The internal search is also able to search all pages for project purposes, whereas external search engines cannot be used on any talk page, a large part of projectspace, and any page tagged as noindex.

The source text (as shown in the edit box) is searched for. This distinction is relevant for piped links, for interlanguage links (to find links to Chinese articles, search for zh, not for Zhongwen), special characters (if ê is coded as ê it is found searching for ecirc), etc. Entering an article title will jump to that article; to display a list of matches to the search term instead, prefixing the search term with - or ~ (see "Avoiding automatic direction to page" below) will force a full search.

Upper and lower case as well as some diacritical marks such as umlauts and accents are disregarded in search. For example, a search for citroen will find pages containing the word Citroën (c = C, e = ë). Some ligatures match the separate letters. For example, a search for aeroskobing will find pages containing Ærøskøbing (ae = Æ).

Many non-alphanumerical characters are ignored. It is not possible to search for the string |LT| (letters LT between two pipe symbols) as used in some unit-conversion templates for long tons; all articles with lt will be returned. Some characters are treated differently; Credit (finance) will return articles with the words credit and finance, ignoring the parentheses, unless an article with exact title Credit (finance) exists.

Search engine features

There are numerous features available, as described below. It might be helpful to run examples in a separate window, while reading features below.

Syntax

The following features can be used to refine searches. Many examples have links as a {{search link}}. (Search link is not guaranteed to exactly emulate the search box.)

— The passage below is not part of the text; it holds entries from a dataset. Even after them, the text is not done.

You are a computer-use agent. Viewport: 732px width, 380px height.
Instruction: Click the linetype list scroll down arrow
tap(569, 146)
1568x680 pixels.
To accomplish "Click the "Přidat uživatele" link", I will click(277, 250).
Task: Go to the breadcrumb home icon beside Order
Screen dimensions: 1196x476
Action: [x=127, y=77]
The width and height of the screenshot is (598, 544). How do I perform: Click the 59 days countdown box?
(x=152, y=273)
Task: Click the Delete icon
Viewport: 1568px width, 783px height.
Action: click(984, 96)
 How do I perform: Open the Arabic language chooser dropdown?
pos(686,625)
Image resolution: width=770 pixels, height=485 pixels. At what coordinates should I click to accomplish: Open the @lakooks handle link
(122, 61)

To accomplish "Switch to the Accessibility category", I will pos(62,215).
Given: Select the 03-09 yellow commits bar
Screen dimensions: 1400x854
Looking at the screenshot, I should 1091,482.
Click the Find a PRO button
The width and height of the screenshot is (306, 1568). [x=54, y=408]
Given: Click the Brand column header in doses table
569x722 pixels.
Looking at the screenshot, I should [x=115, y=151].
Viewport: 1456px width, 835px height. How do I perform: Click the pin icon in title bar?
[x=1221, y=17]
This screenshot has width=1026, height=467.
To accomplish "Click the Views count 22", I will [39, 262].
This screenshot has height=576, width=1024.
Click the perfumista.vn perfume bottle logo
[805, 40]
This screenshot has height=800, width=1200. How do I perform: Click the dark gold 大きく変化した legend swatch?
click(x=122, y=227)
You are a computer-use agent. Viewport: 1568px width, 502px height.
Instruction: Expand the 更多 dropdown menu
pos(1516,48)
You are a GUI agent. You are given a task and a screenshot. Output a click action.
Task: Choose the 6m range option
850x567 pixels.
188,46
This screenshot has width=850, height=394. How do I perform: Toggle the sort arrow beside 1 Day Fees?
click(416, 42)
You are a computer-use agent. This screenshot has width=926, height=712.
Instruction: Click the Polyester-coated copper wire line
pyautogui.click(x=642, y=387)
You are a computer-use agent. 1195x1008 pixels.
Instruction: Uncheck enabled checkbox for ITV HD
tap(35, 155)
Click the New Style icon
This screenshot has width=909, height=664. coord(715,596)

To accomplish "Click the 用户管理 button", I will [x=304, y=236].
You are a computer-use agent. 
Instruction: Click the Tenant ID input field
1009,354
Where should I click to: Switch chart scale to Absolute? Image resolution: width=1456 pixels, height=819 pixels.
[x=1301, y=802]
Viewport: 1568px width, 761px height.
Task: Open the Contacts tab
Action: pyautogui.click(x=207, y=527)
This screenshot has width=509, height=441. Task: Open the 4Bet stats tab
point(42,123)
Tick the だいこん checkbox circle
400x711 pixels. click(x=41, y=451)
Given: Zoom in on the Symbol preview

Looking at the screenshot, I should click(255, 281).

  • Phrases in double quotes – A phrase can be matched by enclosing it in double quotes, "like this". Double quotes can define a single search term that contains spaces. For example, "holly dolly" where the space is quoted as a character, differs much from holly dolly where the space is interpreted as a logical AND.
  • Boolean search – the search engine supports the "-" character for "logical not", the AND, the OR, and the grouping parentheses brackets: (_). Logical OR must be spelled in capital letters; the AND operator is assumed for all terms (separated by spaces), but capital AND is equivalent. Parentheses are a necessary feature because:  (blue OR red) AND green, differs from: blue OR (red AND green).
  • Exclusion – Terms can be excluded by prefixing a hyphen or dash (-), which is "logical not". For example likeness -like, or example: payment card -"credit card" finds all articles with 'payment' and 'card', but not "credit card" yet would include 'credit' separately.
  • Wildcard search – The two wildcard characters are * and \?, and both can come in the middle or end of a word. The escaped question mark stands for one character and the star stands for any number of characters. Because many users ask questions when searching, question marks are ignored by default, and the escaped question mark (\?) must be used for a wildcard.
  • Search fuzzily – Spelling relaxation occurs by suffixing a tilde (~) like this~, with results like "thus" and "thins". For example, searching for james~ watt~ would return James Watt, James Wyatt, and James Watts. A mnemonic: <search>~ish.
  • Search results! – Prefixing a tilde ~like this query always gives search results, never jumping to a single title. It functions as the keyboard shortcut to clicking on the "containing" option. For example, ~similiar [sic] finds pages with the misspelling, instead of being redirected by title "Similiar" to page "Similarity". Making tilde the first character disables a redirect. There will be no disambiguation page, no article, no single page as a result. A mnemonic: "wave(~) of <search results>"

Parameters

Stemming

Searching within a page

The internal search engine cannot locate occurrences of a string within the page you are viewing but browsers can usually do this with Ctrl+F, or ⌘ Command+F on a Mac.